Copy the entire listing, down to the final line, exactly.

::: DATA :::

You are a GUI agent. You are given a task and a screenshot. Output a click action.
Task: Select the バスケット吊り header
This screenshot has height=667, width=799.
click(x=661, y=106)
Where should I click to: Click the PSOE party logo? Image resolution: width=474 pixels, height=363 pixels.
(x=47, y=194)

:::

*ANSWER TO THIS EXERCISE*:
You are a GUI agent. You are given a task and a screenshot. Output a click action.
Task: Select the バスケット吊り header
This screenshot has height=667, width=799.
click(x=661, y=106)
Where should I click to: Click the PSOE party logo? Image resolution: width=474 pixels, height=363 pixels.
(x=47, y=194)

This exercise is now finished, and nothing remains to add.